Believe it or not, I am currently reading "Silence of the Lambs" for the very first time. Jesus Christ! What a fucking great book! In every way.
Wish I could say more…I could go on and on…but, well, I'm finally writing, and I got a little momentum behind me….
Oh yeah. And if you haven't read Red Dragon – men usually like that one even better.
Alex, I swear every post of yours is like a luminous IV of pure creative nourishment. Thank you!
Alex, great post! Thanks for this. I'll be doing NaNoWriMo this year for the first time. I know I will never, ever be able to come close to 50,000 words, but I will be a Wrimo.
Reine – You are a marvel and inspiration.
Alex – If you haven't seen "Searching for Bobby Fisher" I highly recommend it.
Dudley- Naaaaah.. but you can say that again when I actually do something! You are terrific, by the way.
I signed up for Wrimo for the first time after eyeing the website covetously for the past few years.
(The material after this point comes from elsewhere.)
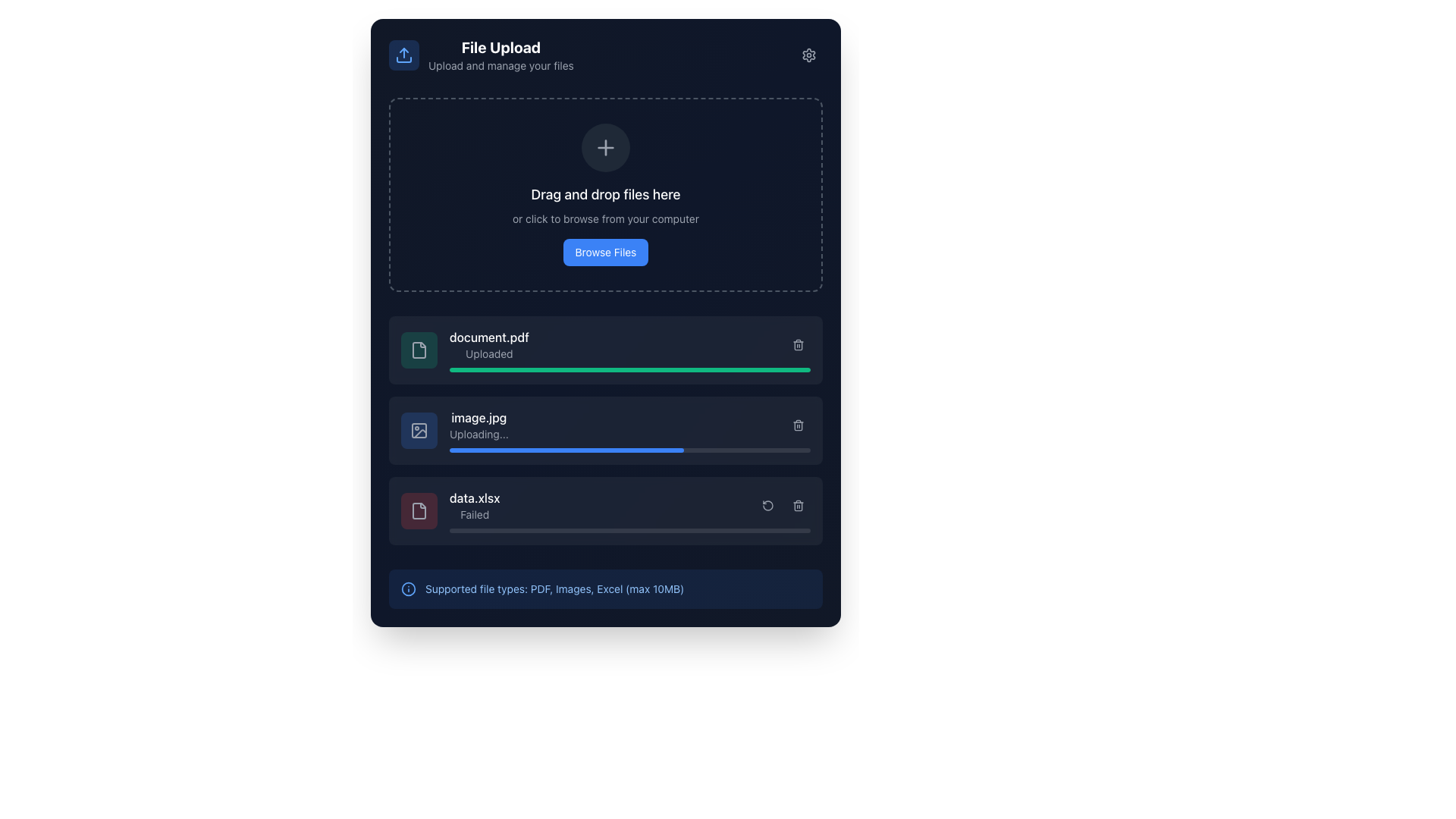 The height and width of the screenshot is (819, 1456). What do you see at coordinates (566, 450) in the screenshot?
I see `the progress bar indicating the upload progress of 'image.jpg' by performing actions related to the associated file, accessible via adjacent elements` at bounding box center [566, 450].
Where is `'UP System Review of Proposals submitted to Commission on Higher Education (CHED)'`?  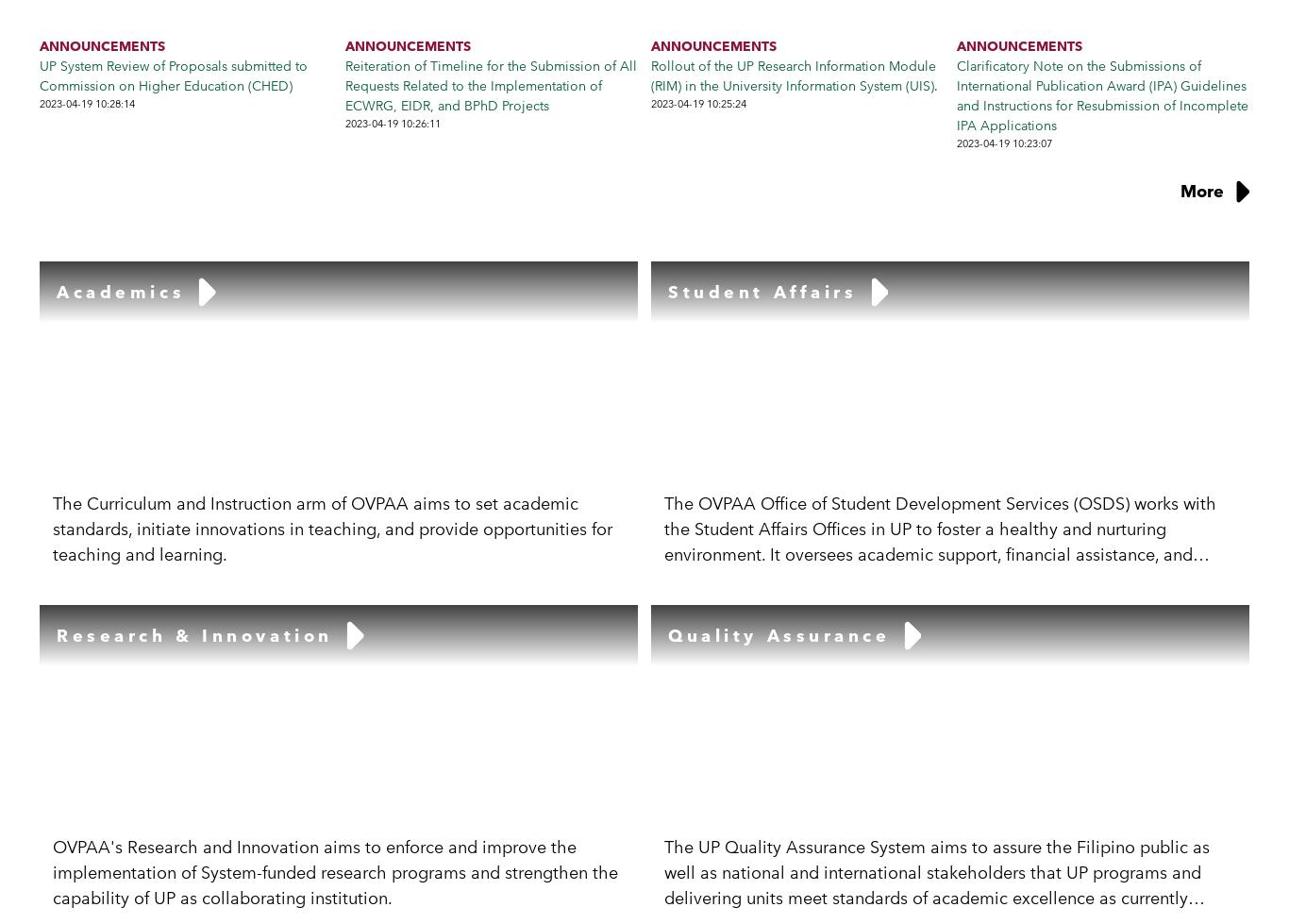 'UP System Review of Proposals submitted to Commission on Higher Education (CHED)' is located at coordinates (39, 75).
It was always a close-to-impossible goal because I'm not an outliner.
But thanks to your book and your posts, I'm ready to try it.
And for extra incentive, I signed up for your PASIC class.
Hope I don't wimp out after 10,000 words.
This is going to be my sixth Wrimo, and I am looking forward to it. (I predict I'll also freak out five minutes in about being unable to do it again, as well).
One other thing that's fun? Make a list of every possible thing that could happen at that point. My stories don't feature aliens, never have, so I'll rule out every option using aliens. But everything else that could apply, from being attacked by bandits to my heroine turning her bodyguard into a fish, will be listed. Then choose the one that'll cause the most trouble and use it.
Loved the mentor list, and Haymitch is definitely high on it. I'd add Commander Buri from Tamora Pierce's Wild Mage series. She's only a mentor for the first book, but there's just something about someone who takes on a young girl as a sidekick so bandits don't get her, and then lies to her. (Granted, most lies are because the safety of the realm depends on it…) Also, the unicorn in A Swiftly Tilting Planet is very good.
Ah so much NaNo advice out there. I think it's great that those of us who have 'won' are willing to share our techniques.
I suggest people get involved. There's nothing like sitting in a group of writers who are clicking away to get you past a block. Mostly people will be happy to shoot some quick answer your way like a character name, or a location. But, when other writers tell you to shut up (sometimes with just a look) and write it's hard to ignore.